“I don’t worry about failure, I worry about the company ending up in the middle and being another fat, lazy ASX 200 listed company,” Hills Industries’ chief executive Ted Pretty told a panel at the Salesforce One business conference in Melbourne earlier this year.
“We’ve lost our nerve in Australia, we were supposed to be like Texans,” continued Pretty in his scathing critique of the nation’s business culture. “We’ve turned into a bunch of softies and we’ve just got to toughen up.”
Last week in Sydney, consulting firm PricewaterhouseCoopers released its Expanding Australia’s Economy report that illustrated just how vulnerable those softies in the nation’s executive suites and boardrooms are to a rapidly changing global economy.
Digital disruption hits home
As previously discussed on Technology Spectator (Uber’s taxi offensive is here to stay, May 2), the changes being wrought on the economy by digital technologies are not just in the obvious areas like retailing, manufacturing and media; sectors like taxi companies and home services that were once thought to be untouchable are now being exposed to automation and global competition.
“It’s been very obvious for a very long time what’s happening,” former Microsoft Australia head and now venture capital investor Daniel Petre said at the PwC report’s launch.
“If you’ve been prepared to look, you could see this. What’s struck me in the year I’ve been back is how insular our thinking has been in Australia and how comfortable we’ve been with the status quo.
“In reality, the world has been changing at a much faster rate than Australia has and we’ve been left behind.”
The end of the middleman
One of Petre’s key points is that the age of the middleman is coming to an end: “The whole idea of intermediaries is now gone; now with the Alibaba model you can get direct access to a manufacturer,” he says. “It’s happening in insurance and stockbroking; if you’re an intermediary, then you’re toast.”
Cutting out the middleman is a big loss for Australian business as John Ricco, PwC’s Digital Change Partner, pointed out when summarising the survey: “The retail industry is an intermediary industry, that’s why it was created -- to provide physical distribution channels. Do we need the retail industry at all in the future? David Jones’ competitor is not Myer; David Jones’ competitors are Nordstrom, Macy’s and UK retailers like John Lewis.”
Petre warns that wherever you are in the business landscape, you’ll be hit by the impact of technology.
“By any measure we are falling off the cliff,” he says. “Right now if you look at Australia’s venture capital market, if we were pro-rata to the US we’d have $20 billion. We have $6bn. We are so far out of the loop it’s not funny.”

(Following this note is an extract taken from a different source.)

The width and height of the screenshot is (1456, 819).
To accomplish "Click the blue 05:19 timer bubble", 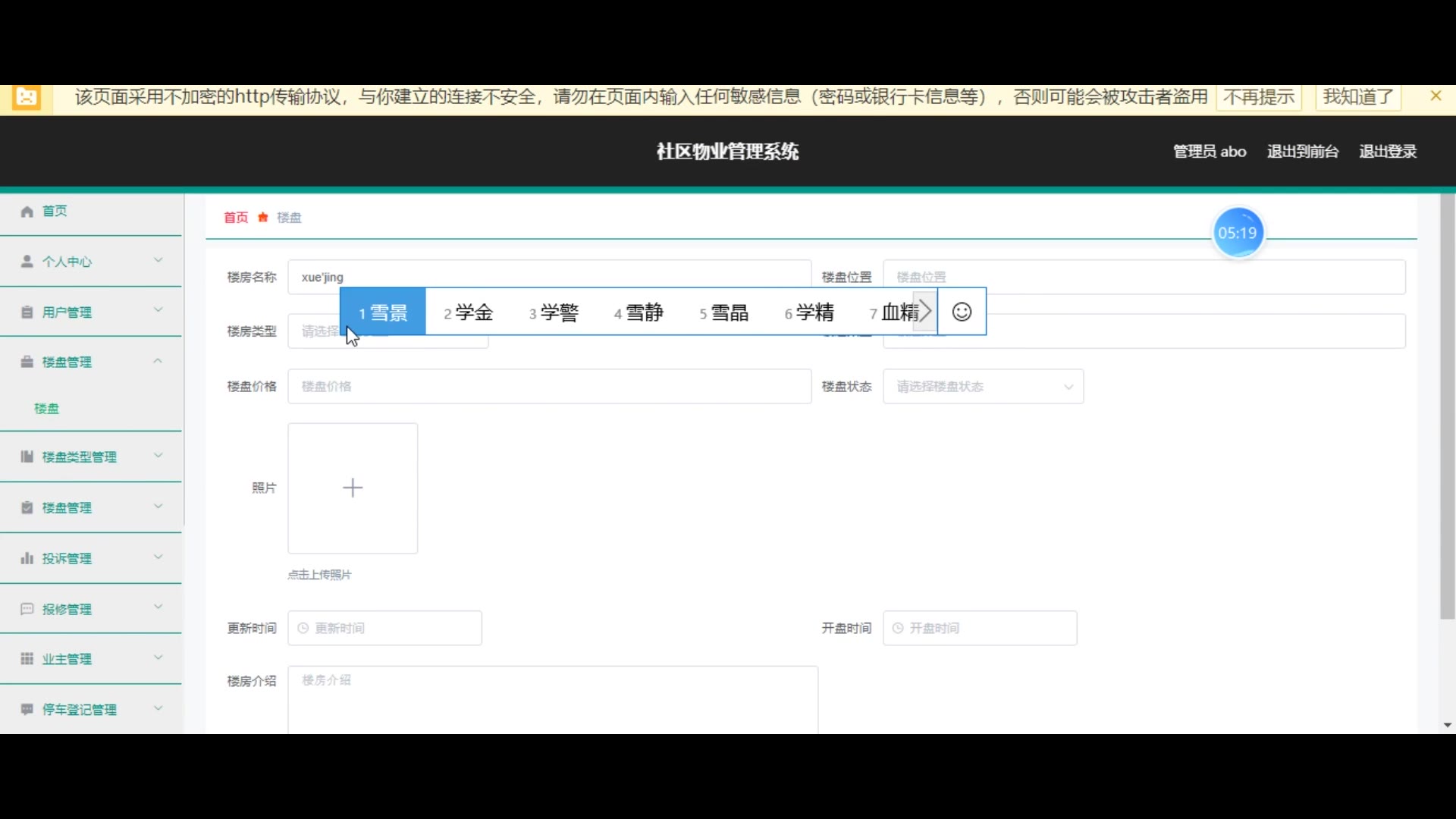I will 1238,233.
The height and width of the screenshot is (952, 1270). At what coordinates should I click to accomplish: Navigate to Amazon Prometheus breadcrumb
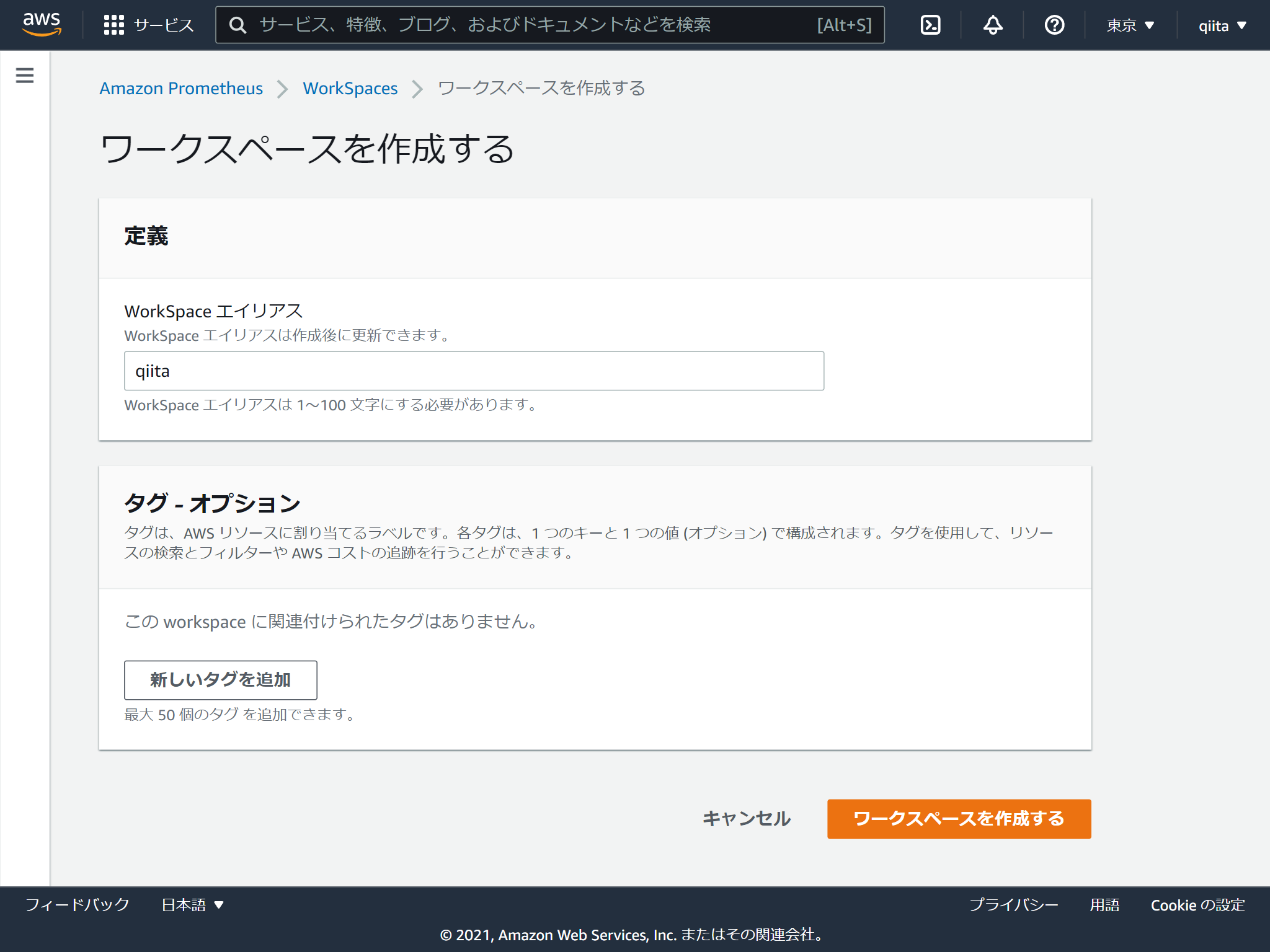click(180, 88)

Petre believes the role of the government has an important role in changing this, arguing its policy of taxing employee options makes us the laughing stock of the world (Is Australia open for start-up businesses?, February 13).
PwC’s report is particularly scathing of the funds that were wasted in supporting Australia’s vehicle industry over the last decade, with $4.5bn of subsidies paid for the net result of no manufacturer being left in the country by 2016 and close to 70,000 direct and indirect jobs being lost.

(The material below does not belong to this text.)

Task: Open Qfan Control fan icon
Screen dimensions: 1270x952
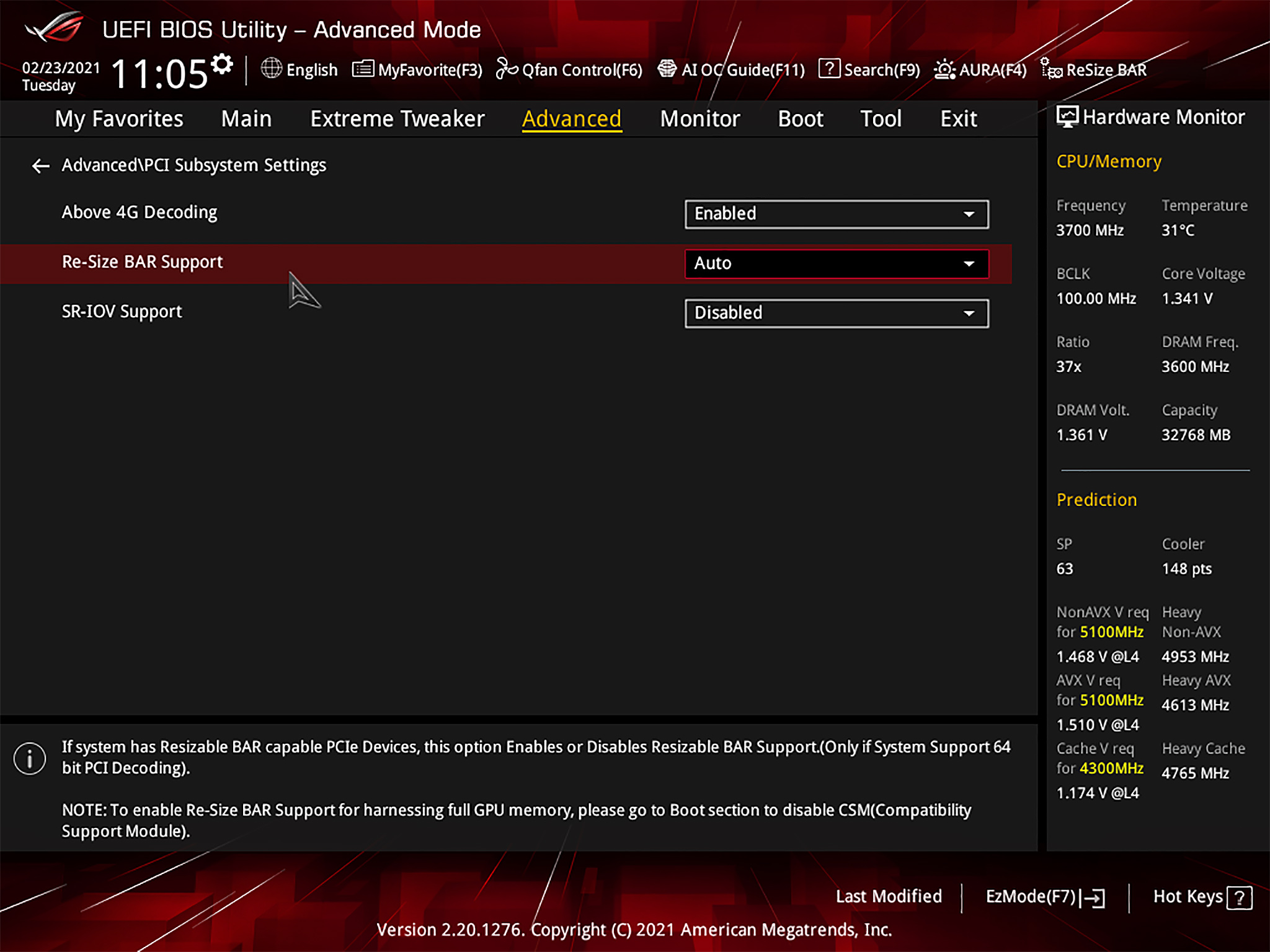Action: 507,69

“The Australian economy will fall off a cliff if we continue to invest in industries that are not our future” warns PwC’s Ricco.
Australia’s Dad’s Army of Directors
However, blaming politicians and bureaucrats is not the solution for Australia’s productivity and technology malaise. The groups missing in action are the corporate and finance sectors, with government and academia R&D and venture capital spending in line with international standards and private businesses lagging far behind.
Part of this could be due to Australia’s board rooms being the ‘Dad’s Army’ of the international business world -- a term coined by the Australian Institute of Company Directors magazine last year when pointing out that the average of age of local non-executive directors is over 64 years old, as opposed to 62 in the US and 59 in Britain.
One of the things that stood out from the PwC session is that most of the attendees from the consulting firm’s corporate clients are younger staff. These people are smart, savvy and clearly in the executive stream.
However, they are a decade or two away from taking senior management roles -- assuming they keep their jobs and their company is still in business by 2030. Today’s senior leaders were nowhere to be seen.
Blaming the government
Australian business leaders have become very good at calling on the government to do something, but the country’s poor performance in adapting to the new economy is squarely the responsibility of the corporate sector.
We shouldn’t discount the importance of Australia’s politicians raising their game and making the nation’s tax and regulatory environment more favourable towards those prepared to invest and take risks in building productive assets. But the ultimate responsibility for Australia’s risk adverse business structure lies with managers and directors.
Should Joe Hockey and Tony Abbott show some courage and an appetite for reform that governments of the last 20 years have lacked in tomorrow’s budget, then perhaps Ted Pretty’s fat lazy friends on the ASX 200 might be inspired to take some chances on the digital economy to improve Australia’s competitive position.